Outremer (French: outre-mer) for "overseas", was a general name given to the Crusader states established after the First Crusade: the County of Edessa, the Principality of Antioch, the County of Tripoli and especially the Kingdom of Jerusalem. The name was often equated to the Levant of Renaissance.

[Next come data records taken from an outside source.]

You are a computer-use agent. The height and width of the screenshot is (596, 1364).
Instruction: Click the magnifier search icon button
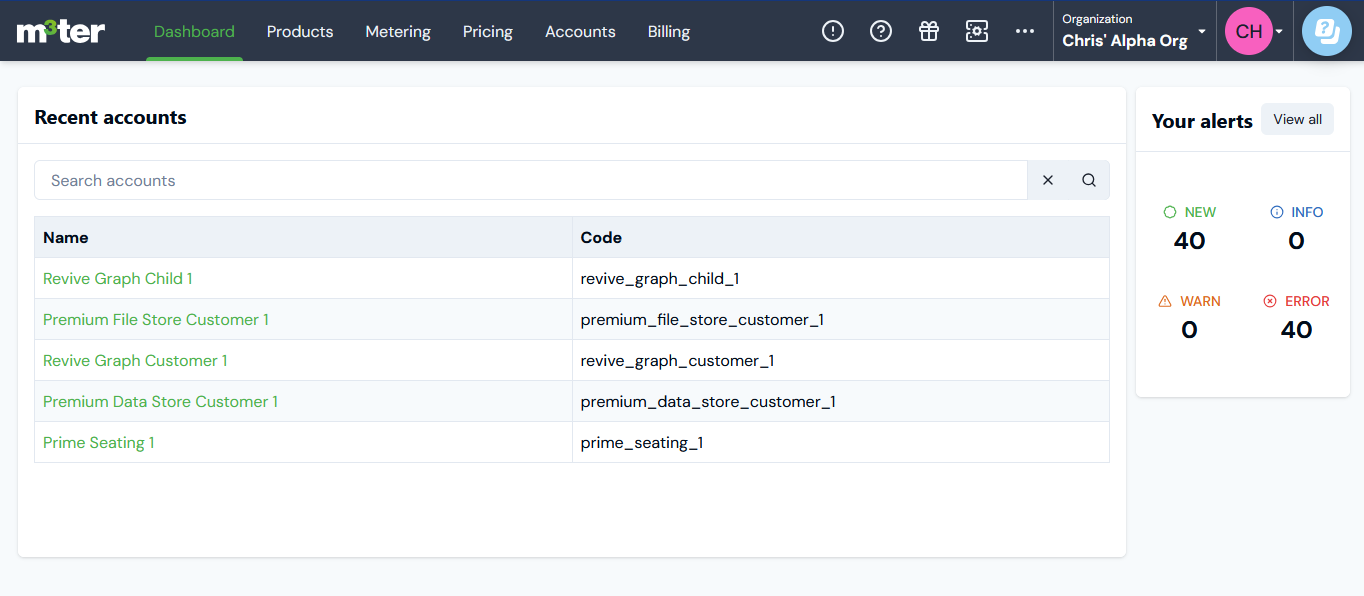coord(1089,180)
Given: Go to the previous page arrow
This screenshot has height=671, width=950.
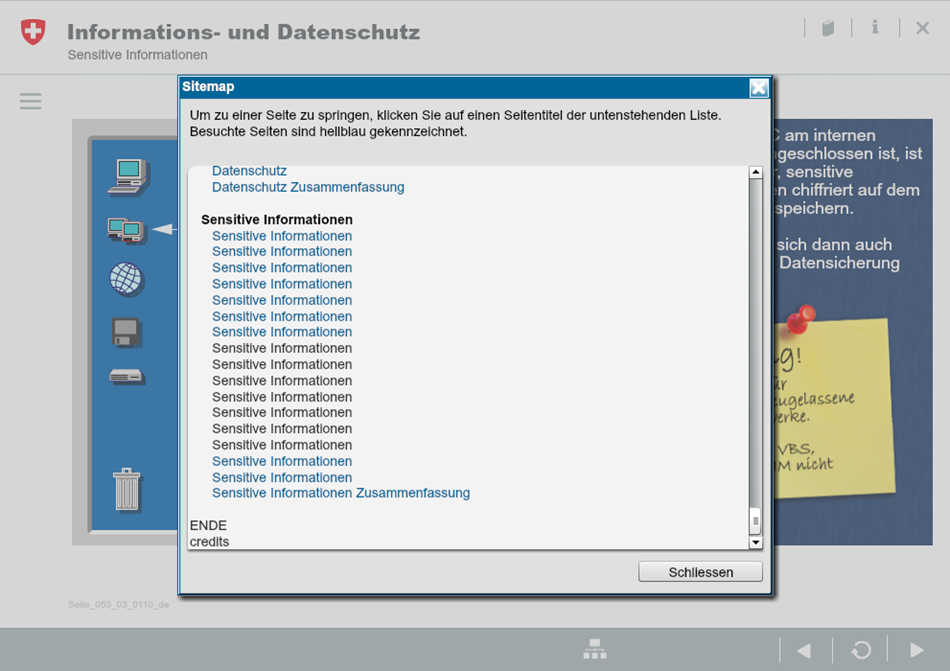Looking at the screenshot, I should pyautogui.click(x=804, y=650).
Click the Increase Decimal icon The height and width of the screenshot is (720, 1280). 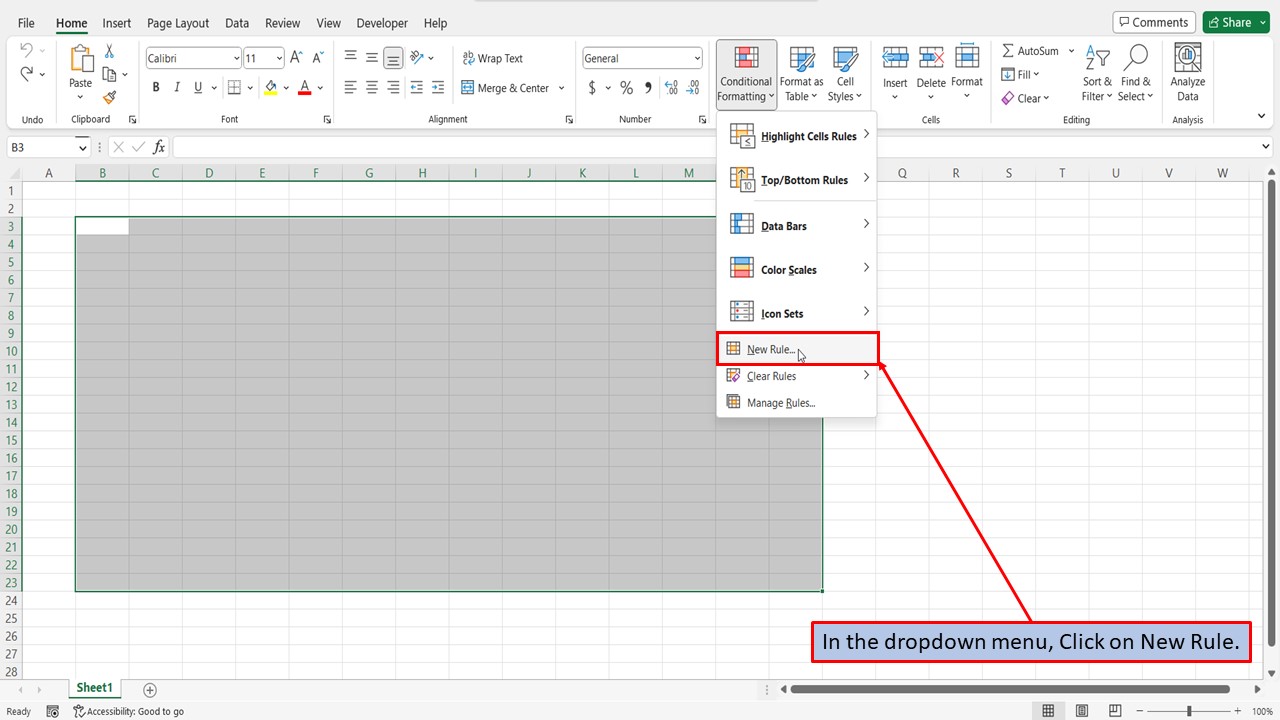tap(673, 87)
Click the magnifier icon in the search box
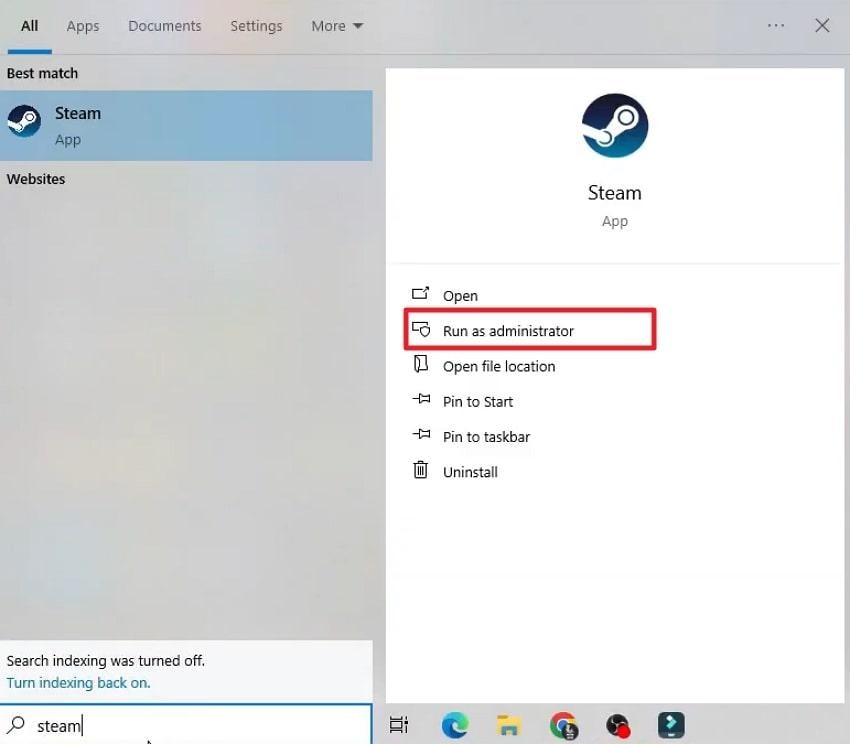The width and height of the screenshot is (850, 744). coord(15,725)
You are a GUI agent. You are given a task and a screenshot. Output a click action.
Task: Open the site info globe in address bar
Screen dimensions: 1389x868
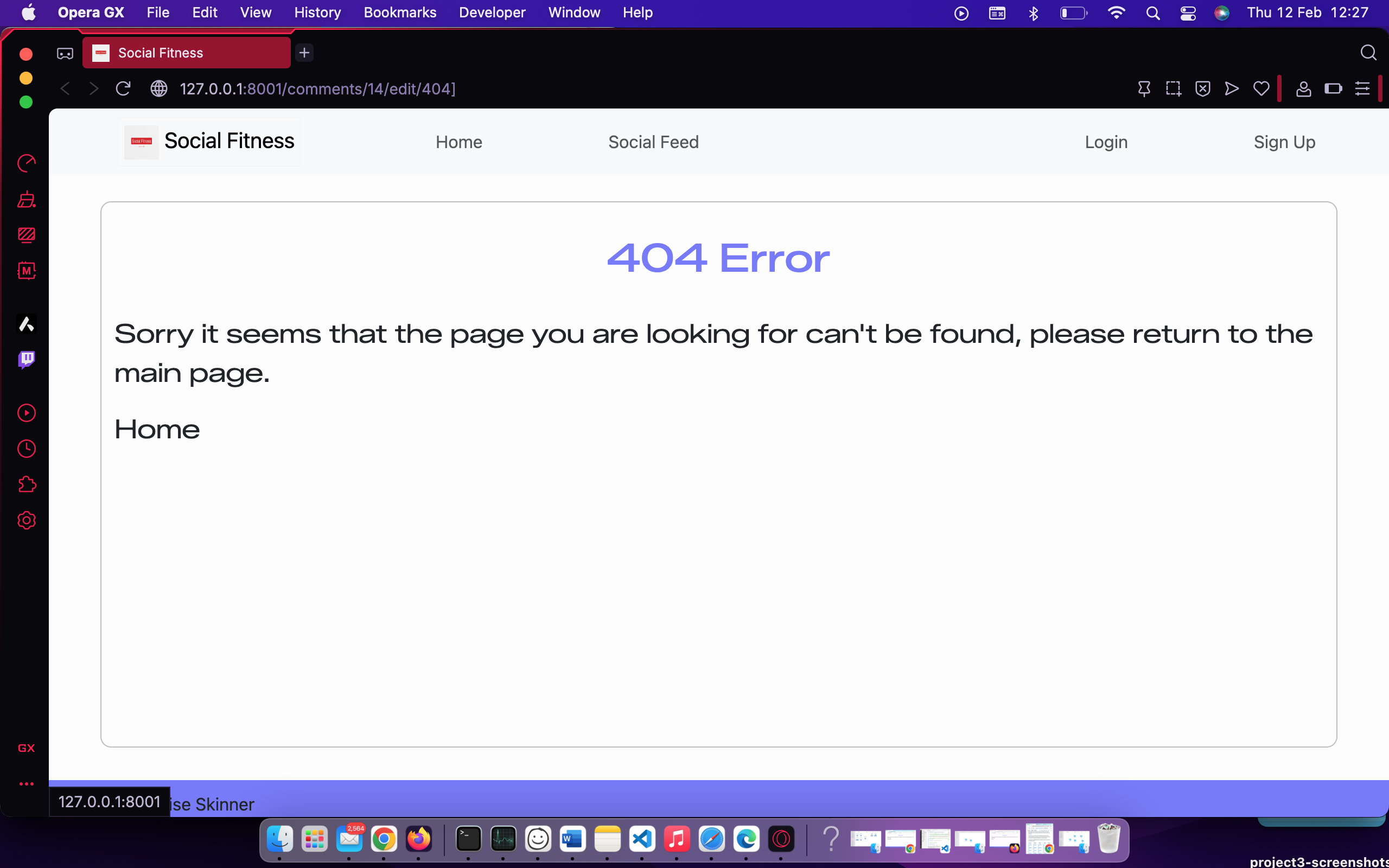[159, 88]

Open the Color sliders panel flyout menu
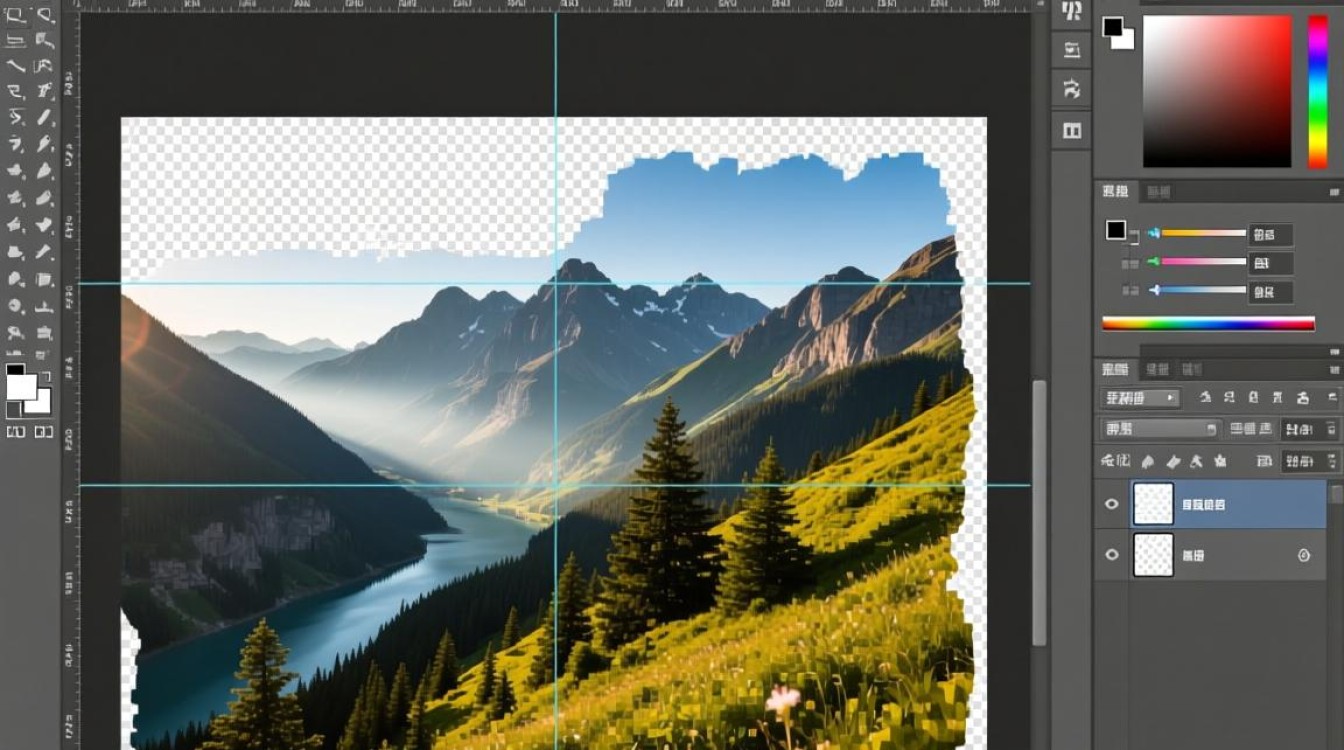[1335, 192]
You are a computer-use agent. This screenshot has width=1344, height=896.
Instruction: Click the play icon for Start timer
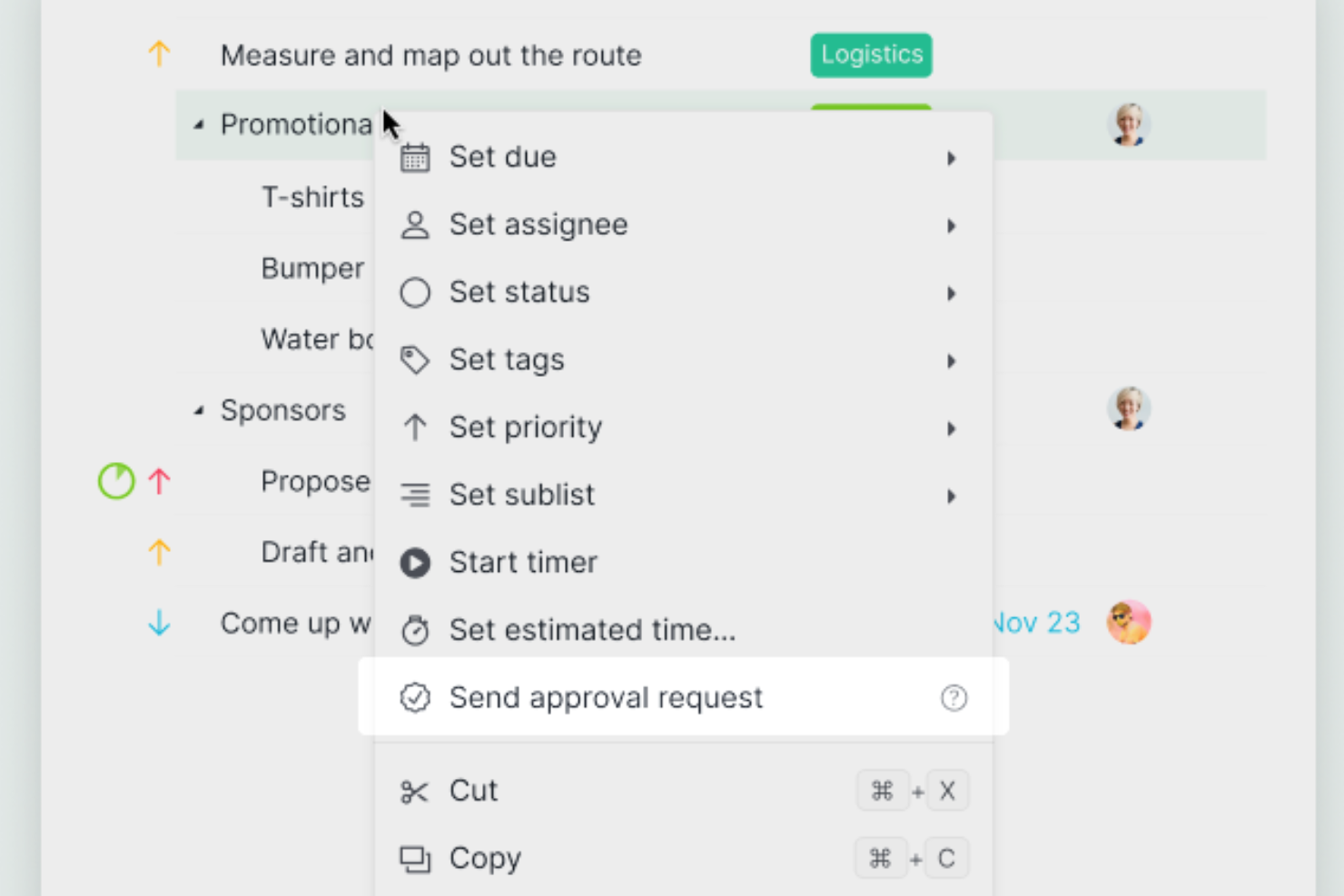tap(415, 563)
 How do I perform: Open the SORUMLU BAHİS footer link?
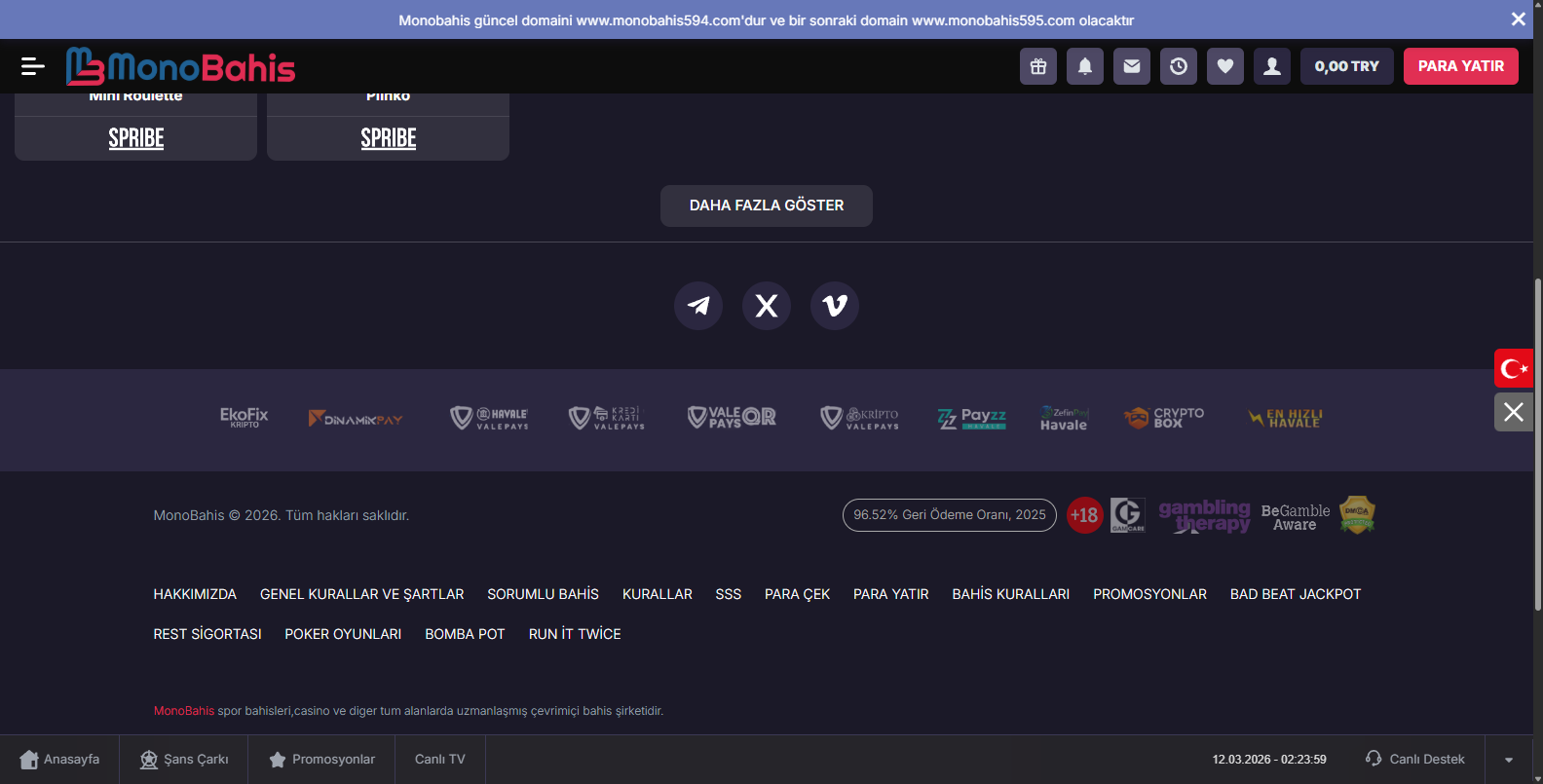(543, 594)
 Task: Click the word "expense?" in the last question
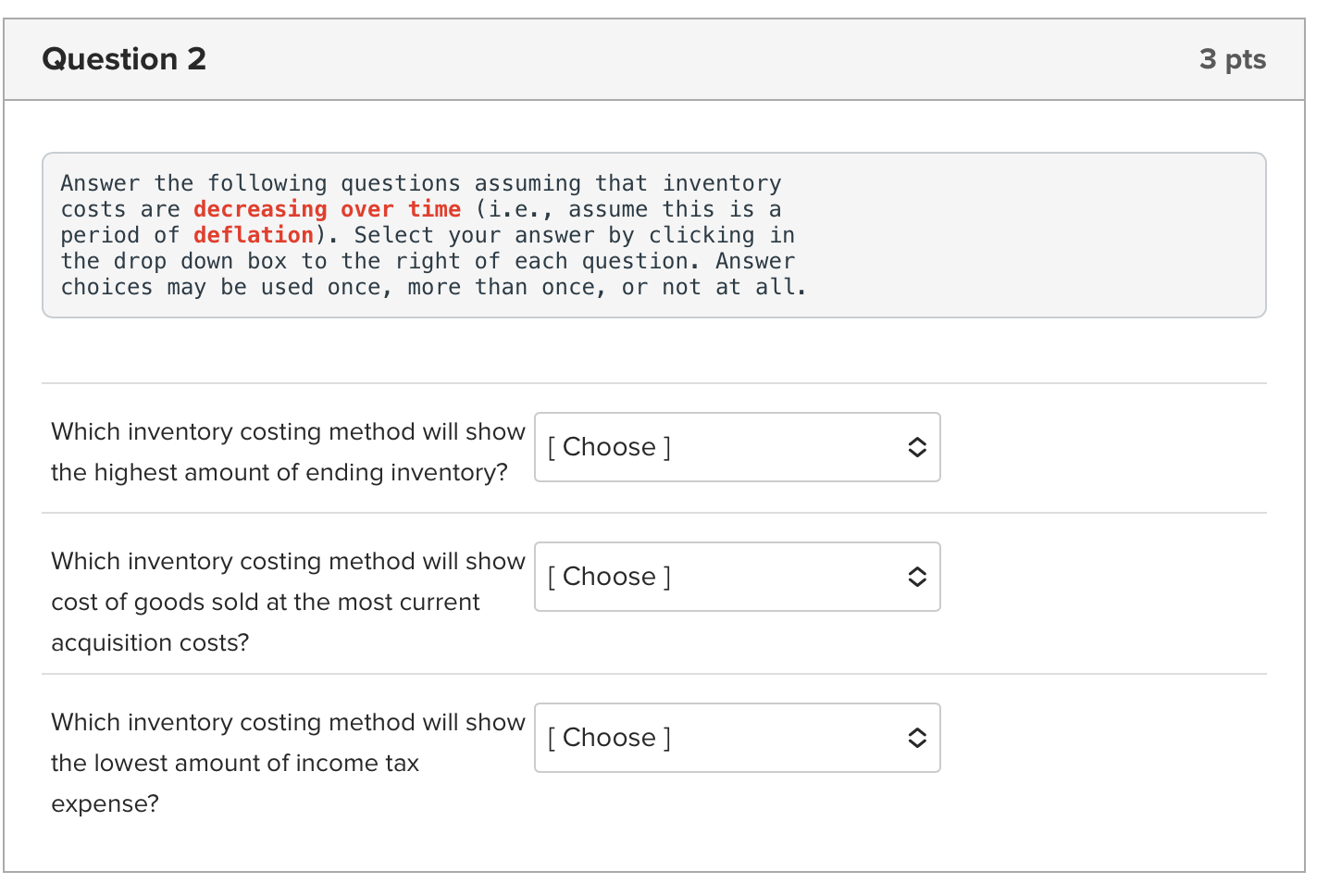[106, 803]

The Armenian Kingdom of Cilicia had its origins before the Crusades, but was granted the status of a kingdom by Pope Innocent III, and later became fully westernized by the (French) House of Lusignan.

The term was, in general, used to refer to any land "overseas"; for example, Louis IV of France was called "Louis d'Outremer" as he was raised in England.

Present-day use[edit]

The modern term outre-mer, spelled with a hyphen and equally meaning "overseas", is notably used for the overseas departments and territories of France (In French: Départements d'outre-mer – Territoires d'outre-mer or DOM – TOM, collectively Pays et territoires d'outre-mer (PTOM)).

Cultural impact[edit]

Illustration from the Old French translation of Guillaume de Tyr's Histoire d'Outremer

The author Chaz Brenchley set his series The Books of Outremer in an alternate universe version of this region.

A kingdom of French refugees bears the name of France-Outre-Mer in S. M. Stirling's book The Peshawar Lancers.

Judith Tarr's Alamut series of books are set in Outremer, mostly in the Kingdom of Jerusalem and the city of Acre.

Robert E. Howard's stories of Cormac Fitzgeoffrey take place in Outremer and environs.